# Materials provided
-- begin --
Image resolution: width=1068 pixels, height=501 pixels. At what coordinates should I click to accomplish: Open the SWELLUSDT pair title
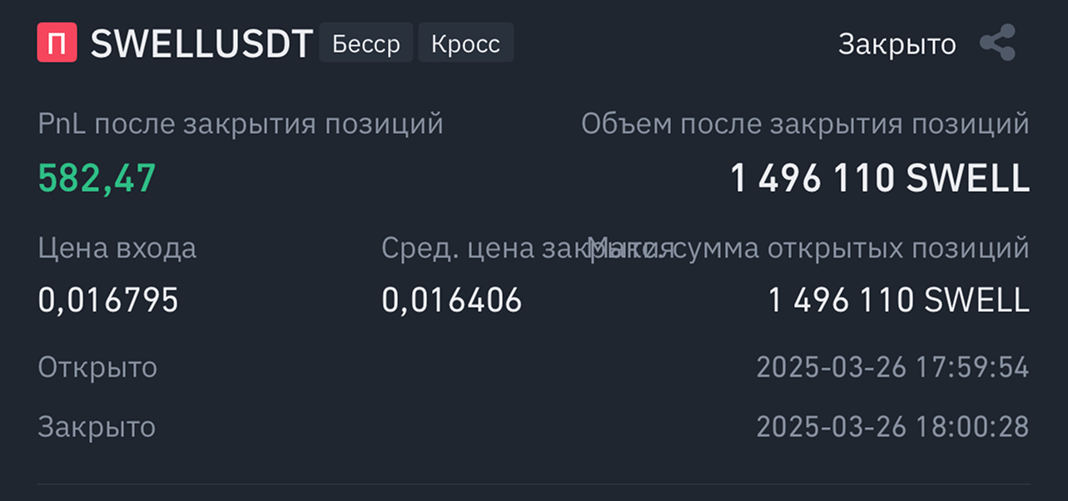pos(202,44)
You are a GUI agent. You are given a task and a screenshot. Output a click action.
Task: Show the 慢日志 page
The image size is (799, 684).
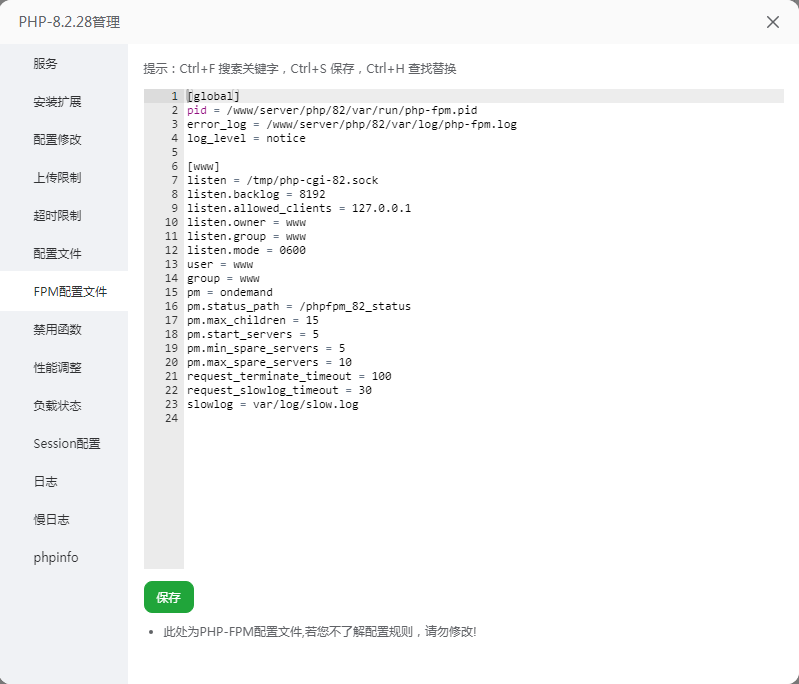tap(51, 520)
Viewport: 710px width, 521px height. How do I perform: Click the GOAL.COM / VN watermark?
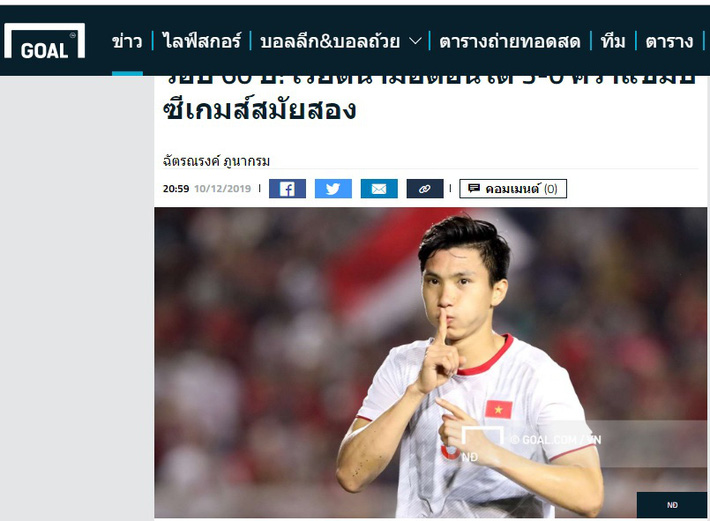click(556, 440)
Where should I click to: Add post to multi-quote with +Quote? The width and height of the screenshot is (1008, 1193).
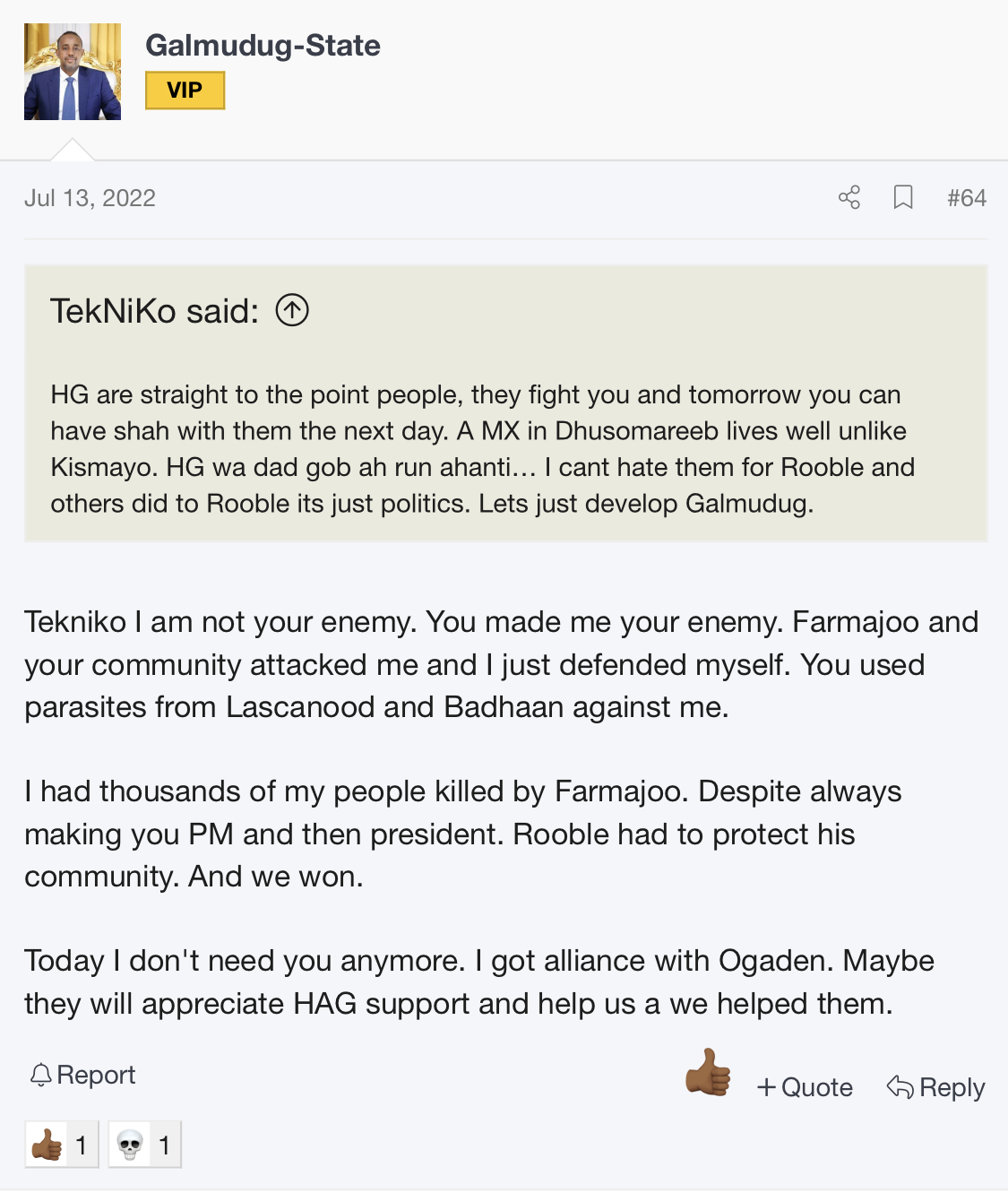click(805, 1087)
-- end --
# Your instructions
List every line of the rows above that contains the string "screenshot", matching case exactly.

# Written solution
You are a GUI agent. You are given a task and a screenshot. Output a click action.
Where should I click to: Add post to multi-quote with +Quote? The width and height of the screenshot is (1008, 1193).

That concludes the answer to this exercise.